Australia needs future-focused boards over short-termism
The business world is more competitive and the rate of change accelerating faster than at any time in history. Perhaps counter-intuitively, that means that it is crucial to deliberately build and execute business strategies with a future-focused vision.
In our hunger for short-term results, future focus has been swallowed up.
A lot of Australian companies used to operate with fixed long-range planning, but as the world has become more opportunistic and adaptive, many local enterprises have battened down the hatches and become very short-term focused, at great cost.
Innovation under threat
Australia is lagging in the innovation stakes, and we need to turn that around urgently. As I urge leaders and boards to pause to plan for the future, I am acutely aware that the commercial realities of the market create genuine short-term pressure. Those expectations can’t be magicked away, but there are things that boards and leaders can do differently to create the necessary time and space to build strategies to grow innovation and ensure long-term success.

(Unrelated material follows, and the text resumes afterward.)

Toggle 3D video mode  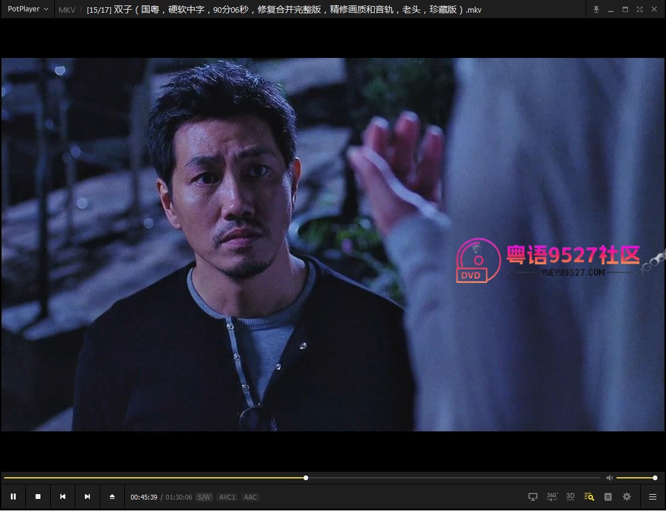coord(571,497)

The latest Global Innovation Index released this July had a glimmer of good news: Australia had climbed into the final slot of the top 20, up from 23. But don’t be fooled by that particular ranking in the index, which is co-authored by Cornell University, leading graduate business school INSEAD and the World Intellectual Property Organization. Deeper reading shows that Australia doesn’t rank in the top three in our region, or in the high-income countries group, and that our innovation collaboration — links between industry, research institutions and government — was marked as a ‘weakness’.

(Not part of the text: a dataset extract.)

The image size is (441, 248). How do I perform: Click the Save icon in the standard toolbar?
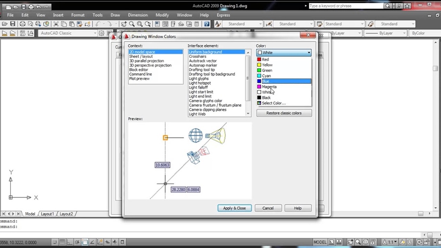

Switzerland, the Netherlands and Sweden were the global leaders on the index, which covers 80 indicators of innovation health. China, Malaysia, Singapore and the Republic of Korea are among our near neighbours powering up the chart. How can Australia shake the short-termism shackles and join them?
Future-focused boards must engage
Boards are key for companies to grow and thrive, rather than get stuck in survival mode. Future-focused boards can give leaders the licence to break the short-termism cycle, which is essential to lift Australia’s standing as an innovation nation.
Boards need to engage with their CEOs and other top executives differently, and not only around the cycles of monthly meetings, quarterly results and annual reports. I am seeing board members leaning in more, and that’s great, but it needs to shift to a long-term focus.
It’s a significant change in engagement. I’m talking about working sessions, deeper conversations, genuinely opening up to the long-term view. There’s a trend of boards actively exploring other markets and industries, and that’s a positive signal. They need to equip themselves with a broader understanding of a range of issues and opportunities around innovation, and to share their learnings with their management team. That kind of top-down support builds an invaluable foundation for innovation.
Change the narrative
Boards must provide the market with a much stronger narrative around innovation and investment, and how they’re building for the long-term horizon. An approach that communicates all that clearly gives the market confidence and gives leaders the time and space to create future-focused strategies and execute them. We need boards who can balance articulating short-term expectations and exciting the imagination of investors with a long-range plan, too.
If there are only a few taking a new tack, it’s harder and slower to effect change. We need more boards and organisations to adopt this holistic approach in order for investors, shareholders and the market to accept it and for it to become normal.
Get in gear for innovation
Boards helping investors to understand the necessity of future-focused vision is only one part of it.
I used the word ‘holistic’ above intentionally: we need a lot of things in place to shift the innovation gears. A few key ones include making research grants more accessible, encouraging closer collaboration between universities and industry, and creating better settings for venture capital. So while you could argue that the engine-room is powered by government policy and boards, CEOs need to position themselves in the driver’s seat, which means really accelerating their own learning, exploration and collaboration.
We’re punching below our weight as an innovation nation, and developing future-focused boards can make a real difference.